The lines are drawn with strokWeight(0)
for one frame after the 's' button is pressed to make them "hairline" and seen as vector cuts by laser cutter software. All cut strokes are drawn with the default RGB full red, #FF0000 or (250,0,0).
- You will need to install ControlP5 for this software to work. You can do that most easily from within Processing's "Add Library" menu. You can also install it by downloading it from the website, unzipping the file, and placing it your "libraries" folder.
- This software also uses Processing's PDF library, but this is already included with your Processing installation and imported automatically.
- Once you clone or download this repository and install the ControlP5 library, you will have everything you need to run this software.
- The software currently only imports one SVG file or one of the pattern options. The import shows black and filled instead of with a red stoke but it does work otherwise. The import also looks notably bitrated on the canvas but the output is perfectly vector.
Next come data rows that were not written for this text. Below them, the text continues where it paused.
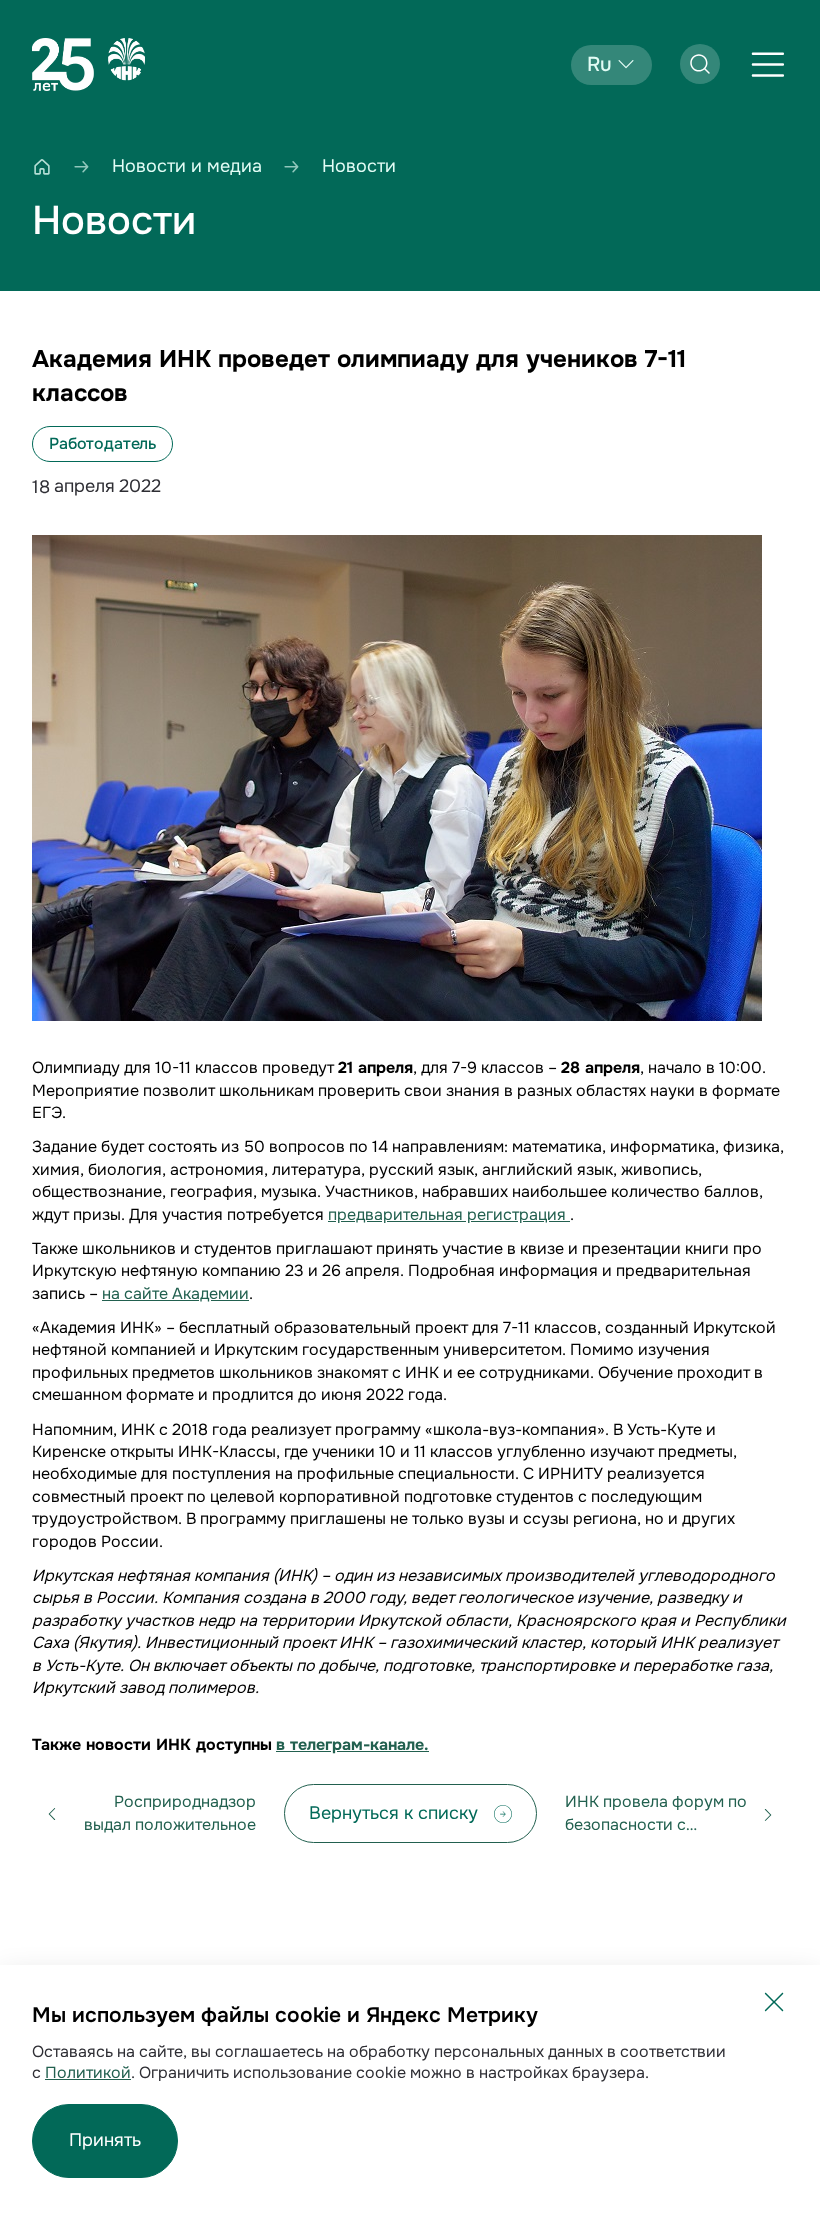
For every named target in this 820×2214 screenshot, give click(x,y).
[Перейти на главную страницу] (88, 65)
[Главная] (42, 166)
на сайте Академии (175, 1293)
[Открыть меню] (768, 65)
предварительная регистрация (449, 1214)
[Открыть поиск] (700, 64)
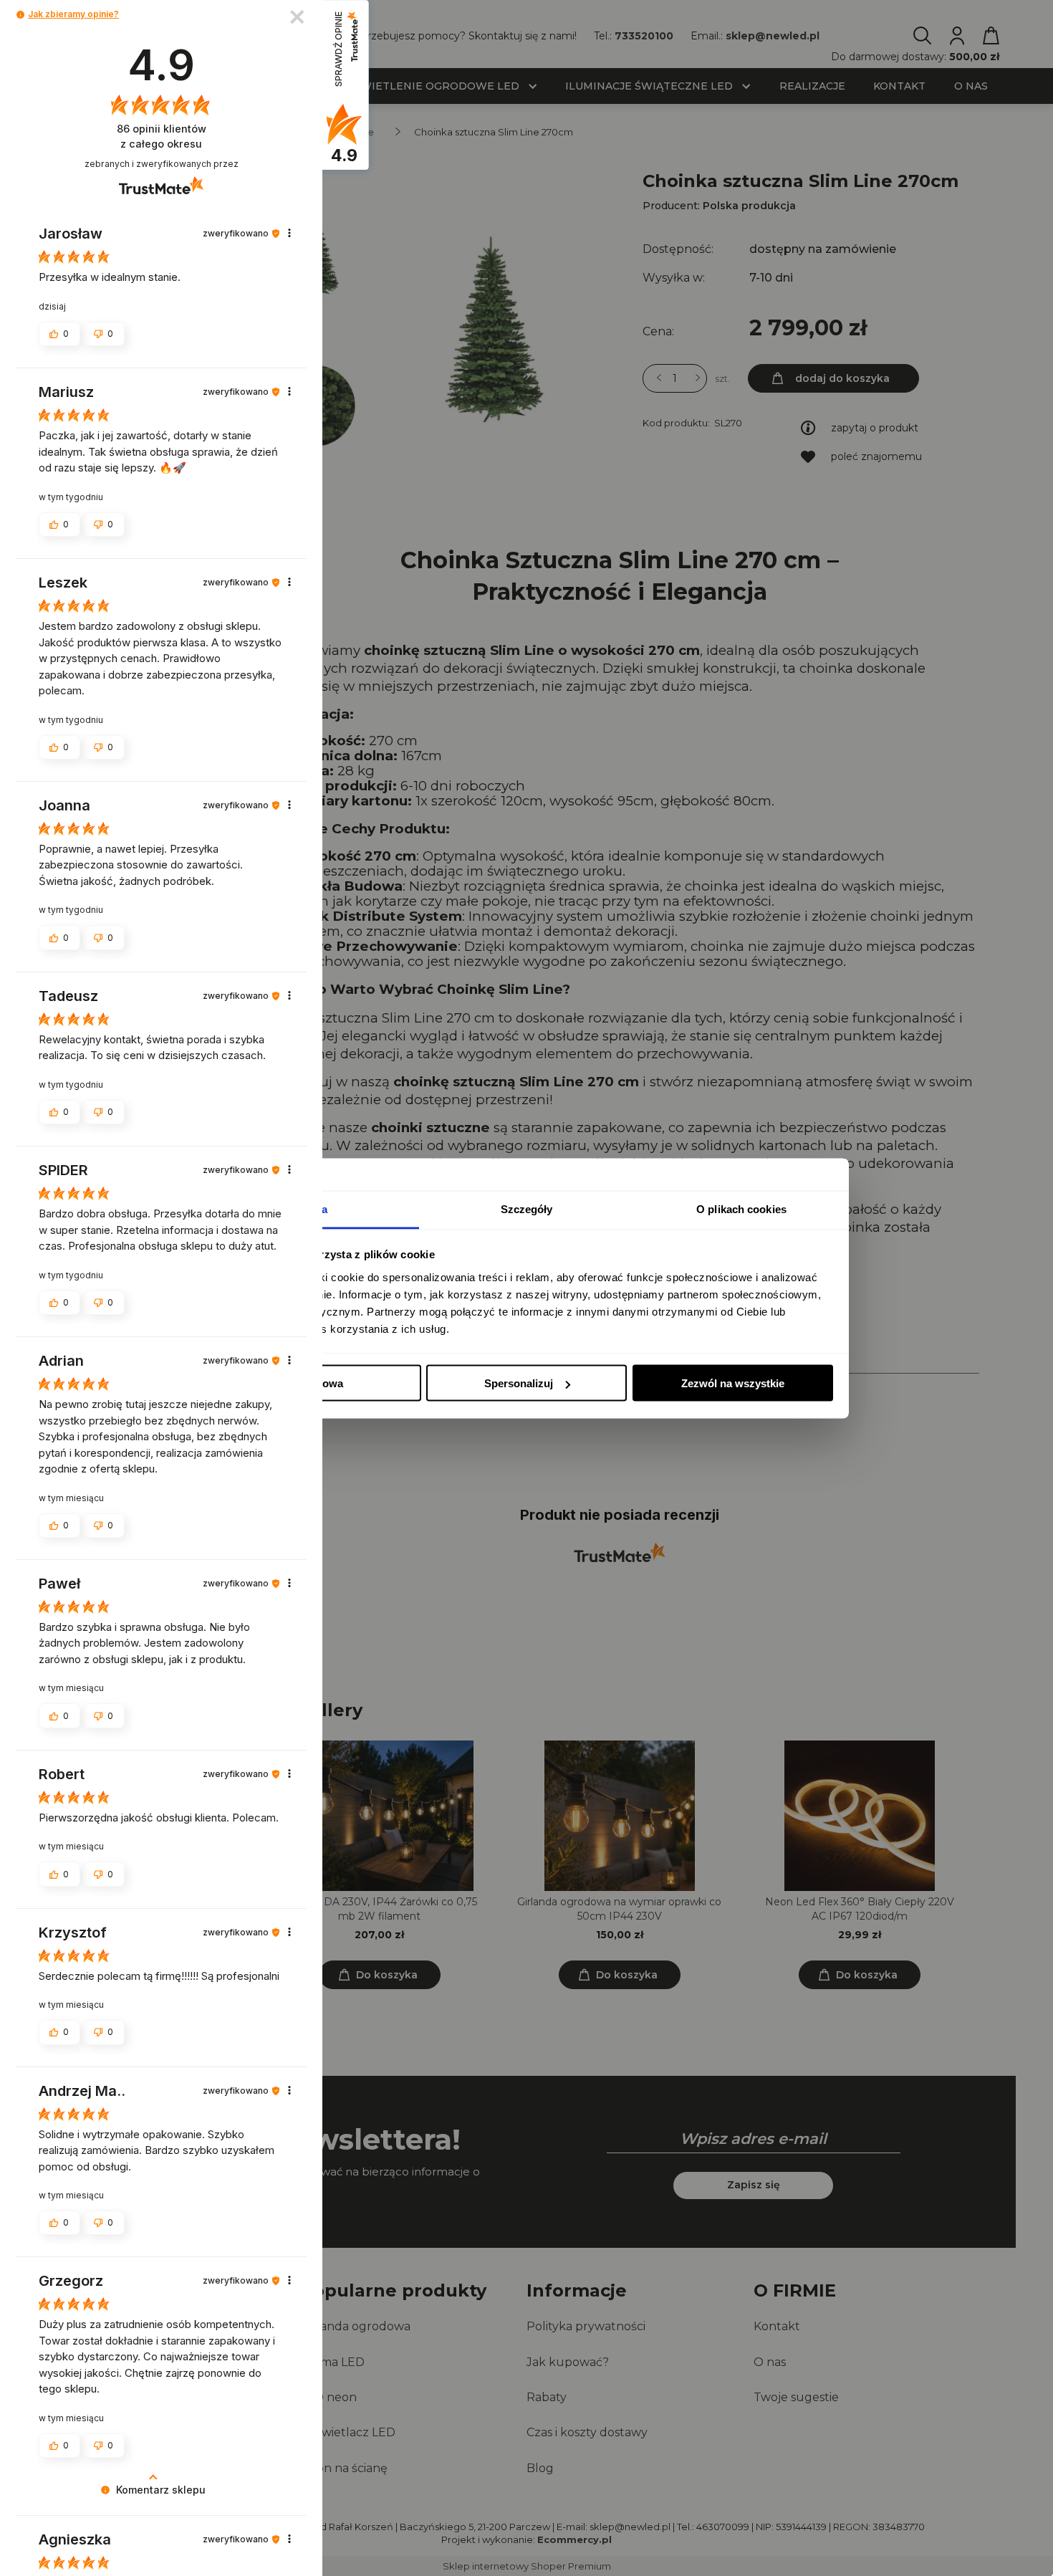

- Extreme parameter combinations will crash the software, likely from a divide by 0 error. This does not happen in a regular range of combinations.
- Publish the tool as a Processing plugin. Ensure that the design tool and the plugin functionality are completely separated. Further refine the tool and make it an included example. Have the tool output a function call (or similar) that can be used by itself in other sketches in the case that designers
- Find and display a measure of the predicted ease of expanding the patterns when used with cardstock. The original reason for developing this software was to expand cardstock into interesting light manipulation pieces. It is difficult for now to know when the cut paper would be either too fragile or too inflexible to be expanded.
- Allow specifying absolute row and column counts as well as spacing ratios for scale-independent, highly controllable designs. This can be done outside of the software without too much additional work, but it would be nice to take this off the designers' hands.
- Remove old builds, clean up comments, classes, and organization
- Ensure clean PDF output for easier manipulation after saving the output, like editing in Rhino. Output already uses safe colors if used directly in a laser cutting application. At least making sure that the geometry values that save with the PDF (if turned on) are well outside the pattern boundary.
- Add a button for saving the output to PDF.